+++ Given entries

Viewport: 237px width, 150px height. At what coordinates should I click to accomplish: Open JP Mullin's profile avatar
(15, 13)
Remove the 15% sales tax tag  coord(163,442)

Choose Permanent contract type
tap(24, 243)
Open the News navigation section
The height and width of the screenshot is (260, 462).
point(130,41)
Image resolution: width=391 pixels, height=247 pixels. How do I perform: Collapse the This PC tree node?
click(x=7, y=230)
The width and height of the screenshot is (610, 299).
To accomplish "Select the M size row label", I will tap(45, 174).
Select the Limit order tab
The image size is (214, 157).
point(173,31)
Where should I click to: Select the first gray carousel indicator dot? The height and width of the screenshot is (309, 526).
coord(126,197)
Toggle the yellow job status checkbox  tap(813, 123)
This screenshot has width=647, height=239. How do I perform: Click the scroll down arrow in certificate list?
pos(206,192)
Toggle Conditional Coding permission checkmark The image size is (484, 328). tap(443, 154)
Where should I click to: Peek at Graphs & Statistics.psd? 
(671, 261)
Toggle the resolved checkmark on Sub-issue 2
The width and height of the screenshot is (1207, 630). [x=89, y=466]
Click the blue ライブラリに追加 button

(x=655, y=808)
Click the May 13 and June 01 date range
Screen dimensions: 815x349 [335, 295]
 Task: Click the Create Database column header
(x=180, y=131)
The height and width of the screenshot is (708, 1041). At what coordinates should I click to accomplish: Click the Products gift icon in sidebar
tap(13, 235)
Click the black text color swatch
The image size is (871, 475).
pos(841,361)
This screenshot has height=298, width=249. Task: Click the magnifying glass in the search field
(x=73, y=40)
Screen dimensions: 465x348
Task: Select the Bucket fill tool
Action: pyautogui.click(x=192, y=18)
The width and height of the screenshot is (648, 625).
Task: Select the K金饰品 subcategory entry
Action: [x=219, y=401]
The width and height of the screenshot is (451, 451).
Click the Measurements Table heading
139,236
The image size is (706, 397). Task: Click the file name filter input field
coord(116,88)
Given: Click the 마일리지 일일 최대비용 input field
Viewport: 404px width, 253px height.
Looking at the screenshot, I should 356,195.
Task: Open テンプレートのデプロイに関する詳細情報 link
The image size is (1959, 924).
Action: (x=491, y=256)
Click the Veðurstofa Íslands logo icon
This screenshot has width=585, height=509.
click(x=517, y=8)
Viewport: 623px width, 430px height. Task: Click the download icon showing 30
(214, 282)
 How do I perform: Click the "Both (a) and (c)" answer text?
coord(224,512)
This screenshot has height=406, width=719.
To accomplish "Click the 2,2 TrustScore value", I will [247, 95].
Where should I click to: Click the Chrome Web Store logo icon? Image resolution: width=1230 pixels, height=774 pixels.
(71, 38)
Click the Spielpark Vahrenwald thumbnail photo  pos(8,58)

++++++

* What the exercise asks
Return verbatim each line from the one that mentions "Click the blue ライブラリに追加 button" to the end of the entries, inclusive.

* Result of the task
Click the blue ライブラリに追加 button

(x=655, y=808)
Click the May 13 and June 01 date range
Screen dimensions: 815x349 [335, 295]
 Task: Click the Create Database column header
(x=180, y=131)
The height and width of the screenshot is (708, 1041). At what coordinates should I click to accomplish: Click the Products gift icon in sidebar
tap(13, 235)
Click the black text color swatch
The image size is (871, 475).
pos(841,361)
This screenshot has height=298, width=249. Task: Click the magnifying glass in the search field
(x=73, y=40)
Screen dimensions: 465x348
Task: Select the Bucket fill tool
Action: pyautogui.click(x=192, y=18)
The width and height of the screenshot is (648, 625).
Task: Select the K金饰品 subcategory entry
Action: [x=219, y=401]
The width and height of the screenshot is (451, 451).
Click the Measurements Table heading
139,236
The image size is (706, 397). Task: Click the file name filter input field
coord(116,88)
Given: Click the 마일리지 일일 최대비용 input field
Viewport: 404px width, 253px height.
Looking at the screenshot, I should 356,195.
Task: Open テンプレートのデプロイに関する詳細情報 link
The image size is (1959, 924).
Action: (x=491, y=256)
Click the Veðurstofa Íslands logo icon
This screenshot has width=585, height=509.
click(x=517, y=8)
Viewport: 623px width, 430px height. Task: Click the download icon showing 30
(214, 282)
 How do I perform: Click the "Both (a) and (c)" answer text?
coord(224,512)
This screenshot has height=406, width=719.
To accomplish "Click the 2,2 TrustScore value", I will [247, 95].
Where should I click to: Click the Chrome Web Store logo icon? Image resolution: width=1230 pixels, height=774 pixels.
(71, 38)
Click the Spielpark Vahrenwald thumbnail photo  pos(8,58)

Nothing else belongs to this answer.